### [Aufgabenbeschreibung]
Entnimm dem Textauszug über geschützte und nicht geschützte Gaskunden wörtlich die Stelle von „Sie alle sind“ bis einschließlich „sogenannten geschützten Kunden.“.

### [Vorliegender Textauszug]
+--
Hintergrund zu geschützten und nicht geschützten Kunden

Die Sicherstellung der Gasversorgung hat für bestimmte Kund:innen einen hohen Stellenwert. Kommt es zu einer “Gasmangellage” möchte der Gesetzgeber nach klaren Kriterien entscheiden, wer weiterhin mit Gas versorgt wird und wer nicht. Darum unterscheidet er zunächst zwischen geschützten und nicht geschützten Kunden.

Haushaltskund:innen genießen den größten Schutz, wenn das Gas knapp werden sollte

Zu den Haushaltskunden zählen zum einen Gewerbe, Handel und Dienstleistungen. Zum anderen werden grundlegende soziale Dienste dazu gezählt. Es handelt sich zum Beispiel um Krankenhäuser, stationäre Pflege- und Betreuungseinrichtungen sowie Polizei, Feuerwehr oder Bundeswehr. Haushaltskund:innen sind gemäß § 53a i.V.m. § 3 Nr. 22 EnWG Letztverbraucher:innen, die Energie für den Eigenverbrauch im Haushalt nutzen oder deren Jahresverbrauch für berufliche, landwirtschaftliche oder gewerbliche Zwecke 10.000 Kilowattstunden nicht übersteigt.
Sie alle sind besonders vulnerabel was die Folgen einer Einschränkung bei der Gasversorgung betrifft. Aus diesem Grund gehören Haushaltkund:innen zu den sogenannten geschützten Kunden.
+--
### [Zeilen]
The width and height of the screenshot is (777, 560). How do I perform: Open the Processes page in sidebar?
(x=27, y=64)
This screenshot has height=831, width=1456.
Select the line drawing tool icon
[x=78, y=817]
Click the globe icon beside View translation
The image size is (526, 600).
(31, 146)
+--
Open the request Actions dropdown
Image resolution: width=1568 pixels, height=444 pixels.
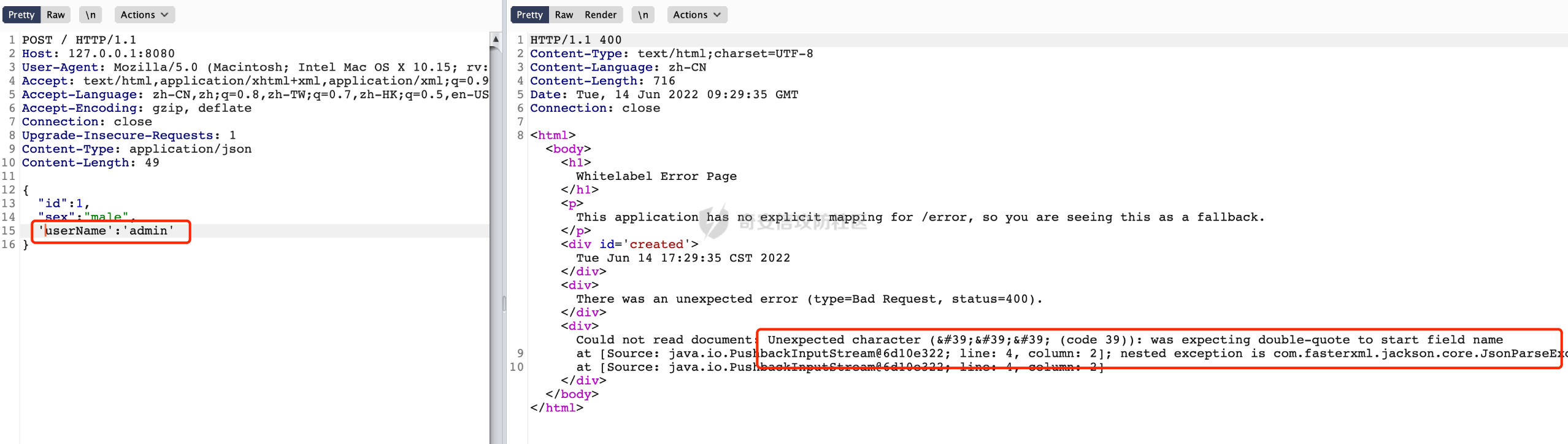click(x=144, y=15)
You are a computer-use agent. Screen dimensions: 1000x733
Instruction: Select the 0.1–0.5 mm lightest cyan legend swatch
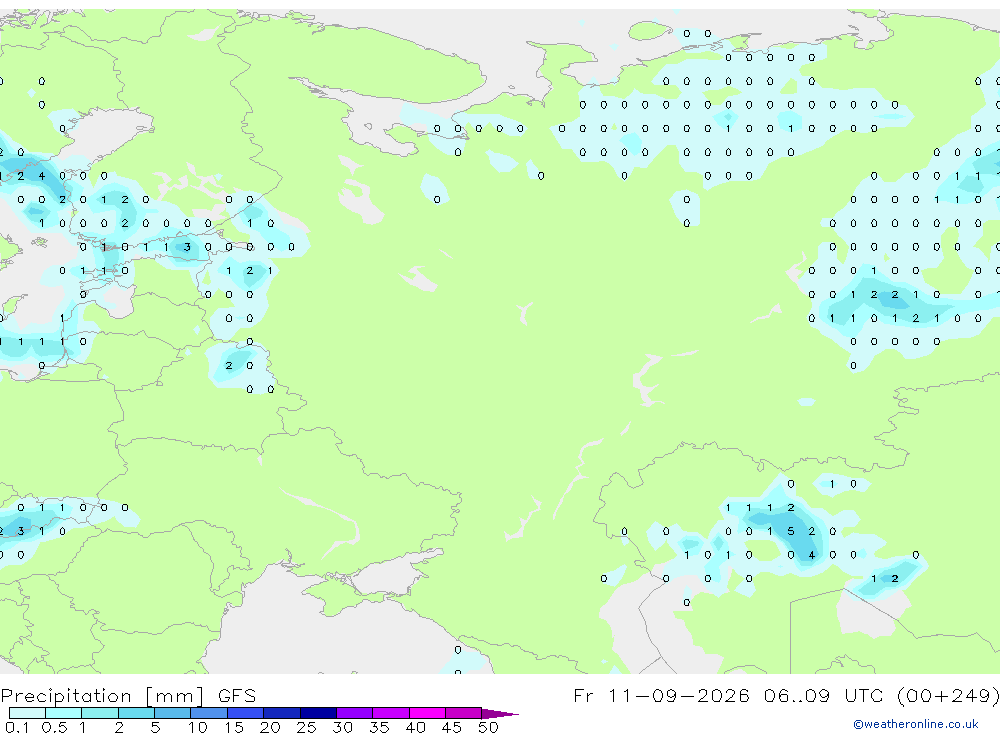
+--
### [Ergebnis der Aufgabe]
Sie alle sind besonders vulnerabel was die Folgen einer Einschränkung bei der Gasversorgung betrifft. Aus diesem Grund gehören Haushaltkund:innen zu den sogenannten geschützten Kunden.